全国約4,600以上の観光施設に特化した人材サービスを展開する株式会社ダイブが登録支援機関としてサポートするミャンマー出身の特定技能人材7名が、カトープレジャーグループ(KPG)の運営する「箱根・翠松園」「ふふ 熱海」「ふふ 河口湖」の3施設に採用された。これまでに27名が内定を受けており、さらに13名が入国を待つ状況で、採用総数は40名に上る。今回の採用を通じ、株式会社ダイブは特定技能資格を持つ外国人人材の働きぶりや宿泊業界における受け入れ状況について、詳細なインタビューを行った。
(出典:株式会社ダイブ)
箱根・翠松園で働くリン テット ミャットさん(20歳)は、幼少期から日本文化に親しむ機会があり、高校生の頃に日本語の勉強を始めたことが来日のきっかけとなった。来日前は、日本の生活やマナー、特に電車の利用方法について不安を感じていたが、現在では和食のデザートや漬物の準備、土瓶蒸しの提供といった幅広い業務を担当している。将来は特定技能2号の資格を取得し、料理長として活躍することを目指しているという。料理長の森田氏は、ミャンマーでは「仕事中に声を出さない」文化が一般的であることを知り、当初はその違いに戸惑う場面もあったが、リンさんが日本の職場スタイルに順応し、積極的に声掛けを行うことでスムーズに業務が進むようになったと述べている。リンさんが働く「箱根・翠松園」は、四季折々の自然に囲まれた箱根の地に佇む高級旅館である。かつて三井家の別荘として利用され、現在も国登録有形文化財に指定される「翠松園」を敷地内に擁し、その静かで風雅な佇まいが訪れる宿泊客に特別な時間を提供している。
(出典:株式会社ダイブ)
ふふ 熱海ではスー ミャッ ヌエーさん(23歳)とキン ヤタナ トウンさん(22歳)が調理場とホール業務を交代で担当している。スーさんは日本を自由で夢を持てる環境と捉え、家族を支えるために日本で働くことを決意した。現在は漢字の読み書きや調理技術の習得に励んでおり、キャリアアップを目指している。キンさんは日本語や接客マナーを学びながら、将来はマネージャーとして働くことを目標としているという。支配人の鈴木氏は、2人の明るく前向きな姿勢が職場の雰囲気を向上させていると評価しており、特にホテル業務の厳しさを受け入れながらも意欲を保ち続ける姿勢を称賛している。
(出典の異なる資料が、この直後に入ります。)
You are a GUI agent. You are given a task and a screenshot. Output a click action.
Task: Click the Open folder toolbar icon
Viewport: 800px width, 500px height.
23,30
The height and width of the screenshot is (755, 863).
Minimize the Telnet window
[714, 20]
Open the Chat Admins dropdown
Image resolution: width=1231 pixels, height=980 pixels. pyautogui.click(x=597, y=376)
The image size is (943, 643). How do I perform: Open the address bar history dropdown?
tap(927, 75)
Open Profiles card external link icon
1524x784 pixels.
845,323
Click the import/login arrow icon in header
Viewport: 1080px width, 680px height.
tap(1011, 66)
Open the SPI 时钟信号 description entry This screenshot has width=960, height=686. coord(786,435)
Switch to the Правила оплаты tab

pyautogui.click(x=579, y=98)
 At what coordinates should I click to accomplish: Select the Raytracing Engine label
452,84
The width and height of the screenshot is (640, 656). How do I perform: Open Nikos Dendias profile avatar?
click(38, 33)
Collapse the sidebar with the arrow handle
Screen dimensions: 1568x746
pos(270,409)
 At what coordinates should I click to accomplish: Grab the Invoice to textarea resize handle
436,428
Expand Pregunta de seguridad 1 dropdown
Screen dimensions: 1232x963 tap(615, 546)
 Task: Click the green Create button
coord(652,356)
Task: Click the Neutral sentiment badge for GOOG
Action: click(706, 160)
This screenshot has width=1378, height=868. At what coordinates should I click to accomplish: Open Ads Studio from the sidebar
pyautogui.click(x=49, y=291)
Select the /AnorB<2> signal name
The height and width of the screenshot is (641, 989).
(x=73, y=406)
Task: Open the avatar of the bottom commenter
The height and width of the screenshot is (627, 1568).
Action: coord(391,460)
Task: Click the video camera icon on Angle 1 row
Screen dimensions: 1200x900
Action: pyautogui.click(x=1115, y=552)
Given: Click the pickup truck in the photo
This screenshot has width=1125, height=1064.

また、KPG LUXURY HOTELSのトレーナーである山川氏によると、入社後の1週間は、当社のハウスルールや日本での生活、日本のビジネスマナーに慣れてもらうための研修を実施し、言葉の発声や立ち姿勢に関する研修も行っているという。また、仕事に慣れてきたスタッフに「仕事中どんなことが大変だったか」をヒアリングしたところ、「物の名前が多くてわからず意思疎通が難しかった」という声があったため、そのような内容も研修に取り入れるようにしたと語っている。
(出典:株式会社ダイブ)
ふふ 河口湖ではスラン イェ ナインさん(22歳)、ユ ヌェー アウンさん(23歳)、トゥー ザー リンさん(25歳)、ティン ティン ミャッさん(23歳)の4名が働いている。スランさんは日本の技術力や外国人が働きやすい環境に魅力を感じて来日し、現在は将来のキャリア形成のために日本での経験を積むことを目指している。ユさんは母国の内戦から抜け出し、安全な環境で家族に仕送りをするために日本で働くことを選んだ。トゥーさんとティンさんはそれぞれレストランの開業や特定技能2号の取得を目指している。副料理長の玉川氏は、言語や文化の違いから生じる不安を乗り越え、スタッフ間での円滑なコミュニケーションを実現している点を評価している。また、外国人スタッフの明るい性格が職場の雰囲気を良い方向に変え、従業員同士の団結力を高めていると述べている。彼らが働く「ふふ 河口湖」は山梨県で唯一ミシュランキーを受賞しており、悠久泰然に佇む美しい富士山を目の前に、河口湖の大自然に囲まれた森のリゾートである。
宿泊業界において特定技能資格を持つ外国人人材の受け入れは少子高齢化による人手不足の解決に向けた重要な取り組みである。KPGは多様性を重視した人材育成を進め、外国人スタッフ専属トレーナーによる研修やサポート体制の充実を図っている。具体的には、日本語やマナーの指導に加え、実務で感じた課題を解決するための工夫を取り入れている。ダイブも引き続き特定技能外国人材の採用促進を通じて、観光業界全体の発展に貢献する方針である。